## WHAT YOU HAVE TO DO:
Take the entries that follow and return exactly the lines from the one holding "Ourense (269, 1840)" through the one holding "Cada viernes, un", both included. Nothing else is needed.

## DATA PROVIDED:
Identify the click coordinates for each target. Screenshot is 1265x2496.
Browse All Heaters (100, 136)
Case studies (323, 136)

==

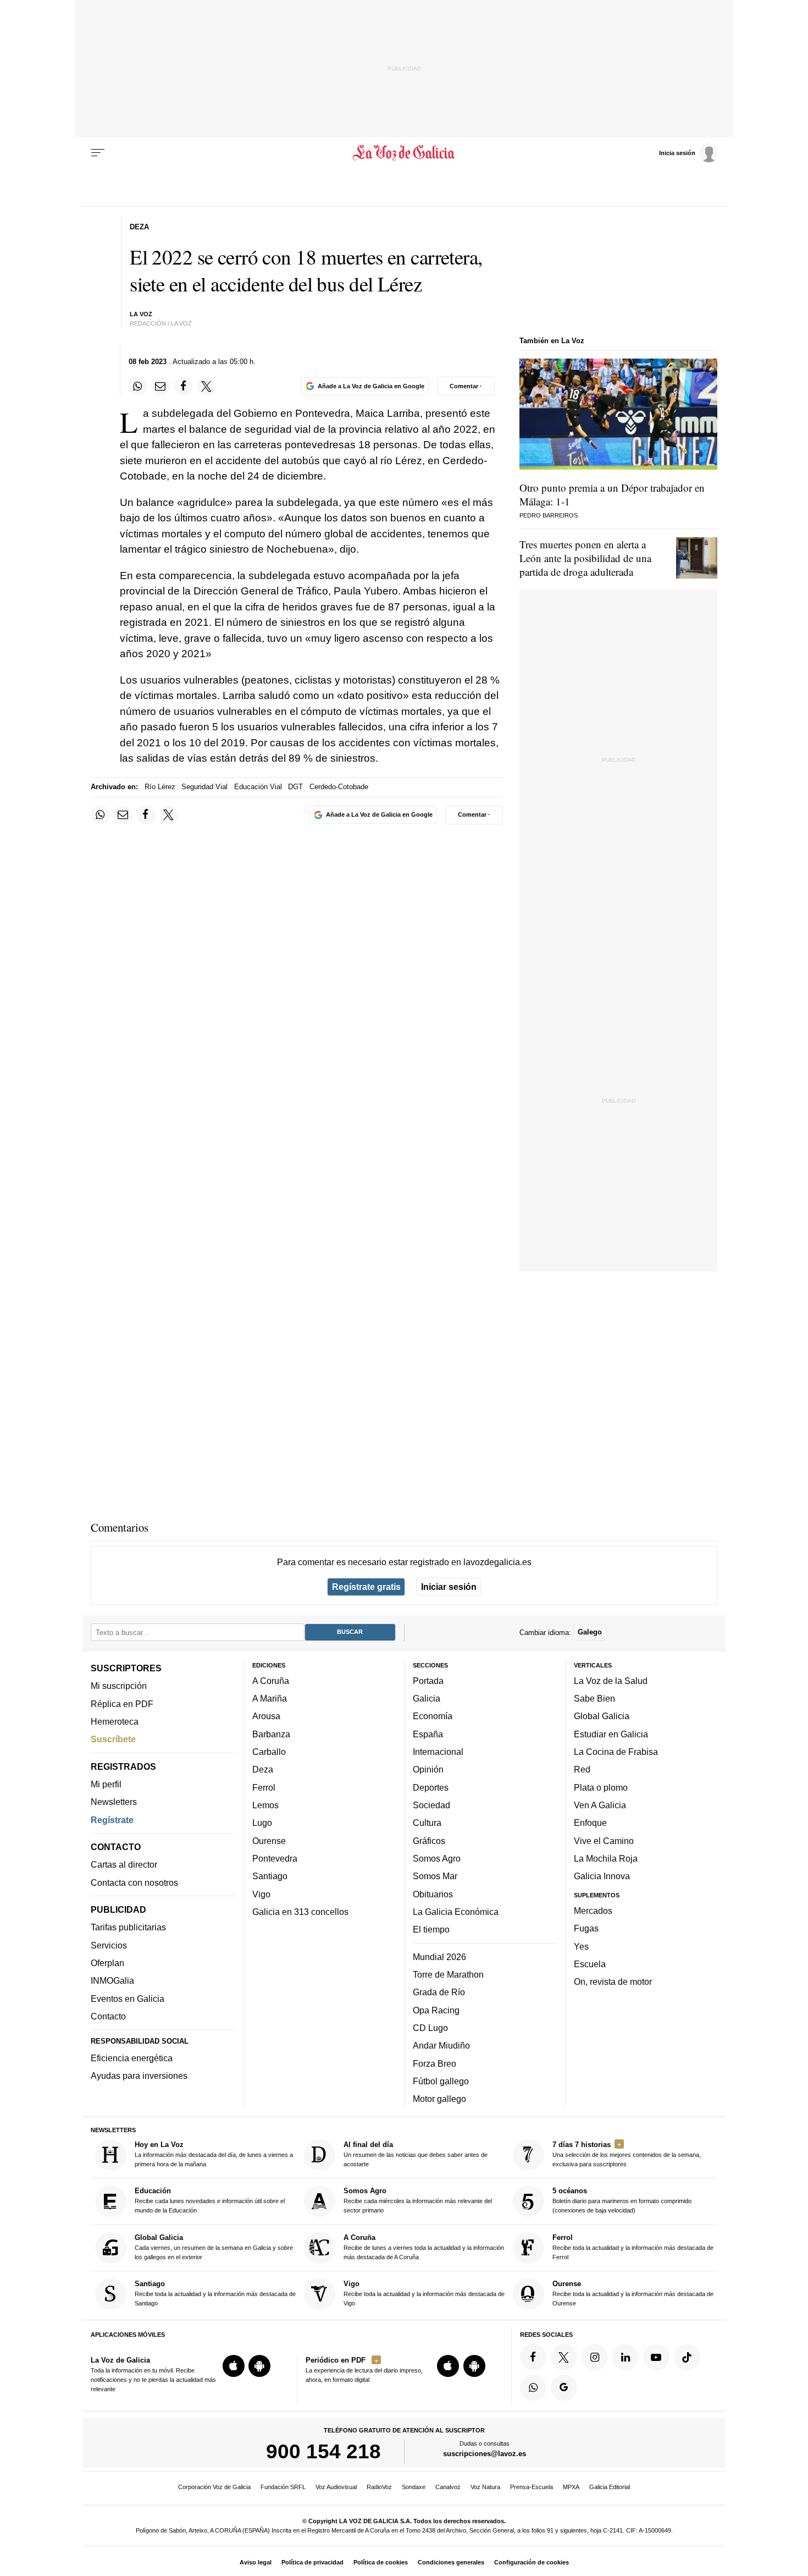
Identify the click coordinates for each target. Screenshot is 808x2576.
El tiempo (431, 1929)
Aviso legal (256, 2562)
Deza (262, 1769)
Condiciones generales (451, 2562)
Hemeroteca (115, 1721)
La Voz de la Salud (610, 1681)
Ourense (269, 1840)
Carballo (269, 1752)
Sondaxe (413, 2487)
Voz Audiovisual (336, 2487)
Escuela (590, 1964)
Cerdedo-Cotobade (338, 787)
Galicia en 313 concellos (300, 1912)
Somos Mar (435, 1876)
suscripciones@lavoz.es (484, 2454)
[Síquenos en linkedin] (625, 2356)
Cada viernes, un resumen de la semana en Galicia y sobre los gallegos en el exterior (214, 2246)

## ANSWER TO THIS EXERCISE:
Ourense (269, 1840)
Carballo (269, 1752)
Sondaxe (413, 2487)
Voz Audiovisual (336, 2487)
Escuela (590, 1964)
Cerdedo-Cotobade (338, 787)
Galicia en 313 concellos (300, 1912)
Somos Mar (435, 1876)
suscripciones@lavoz.es (484, 2454)
[Síquenos en linkedin] (625, 2356)
Cada viernes, un resumen de la semana en Galicia y sobre los gallegos en el exterior (214, 2246)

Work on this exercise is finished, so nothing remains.